Frequency variations due to the progressive damage of the structure are confirmed in Figure 12, which presents an example of analysis of the seismic inputs at 10%, 30%, and 50% ZPA intensity levels (Figure 12a), performed using both the non-normalized and normalized Stockwell transform. The data were recorded by the M5 accelerometer located on the second level of Facade 1. The Stockwell transform (S-transform) is a hybrid method combining the features of the Short-Time Fourier transform (STFT) and wavelet transform [27], providing a localized frequency spectrum. Among time-frequency techniques, the S-transform allows the extraction of processed information from the signal without altering its local spectral characteristics. It has been successfully applied in various civil engineering applications and in structural health monitoring [28,29].

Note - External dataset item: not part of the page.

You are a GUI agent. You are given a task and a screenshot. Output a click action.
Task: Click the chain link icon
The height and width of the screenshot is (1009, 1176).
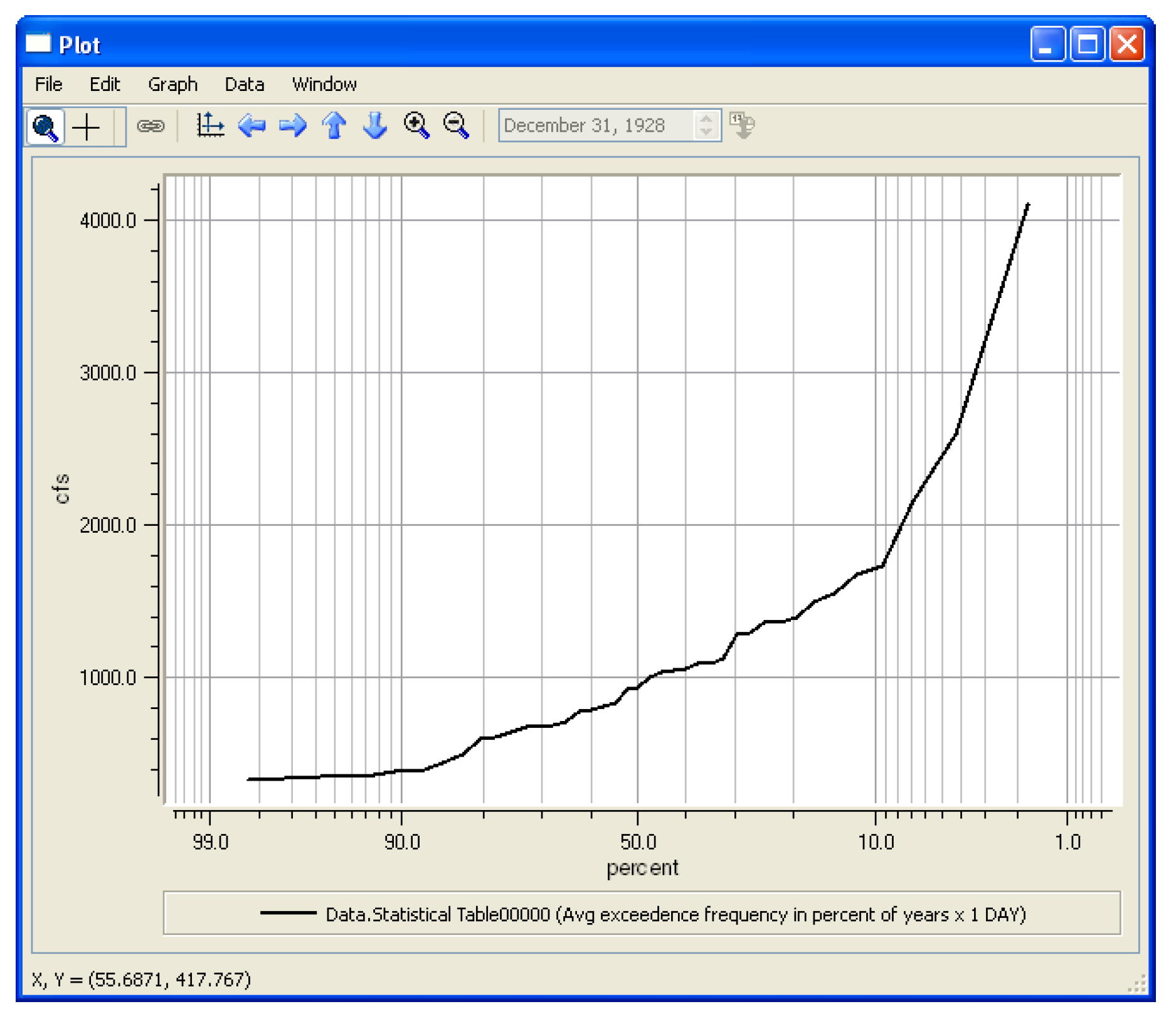point(151,127)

The standard and non-normalized S-transform uses a Gaussian window with a fixed amplitude, constant across all frequencies. While this approach is effective for analysing energy distribution, normally it does not point out relative amplitude variations across frequencies. Figure 12b, however, highlight significant differences between the scalograms related to the 10%, 30%, and 50% of ZPA. In particular, during the seismic inputs the scalograms of both the X- and Y- components exhibited a progressive increase in energy at lower frequencies. Conversely, the Z-component manifest a progressive increase in energy at higher frequencies.

To improve the comparability of amplitudes across different frequencies, we also performed a normalized analysis (Figure 12c) by introducing a frequency-dependent scaling factor, which ensures consistent amplitude of the Gaussian window across frequencies. This adjustment enhances the sensitivity of the analysis to variations in signal amplitude and frequency content. Considering the varying signal levels, a dynamic computation of the normalized S-transform was necessary, proving crucial for analysing noise signals both before and after the seismic inputs.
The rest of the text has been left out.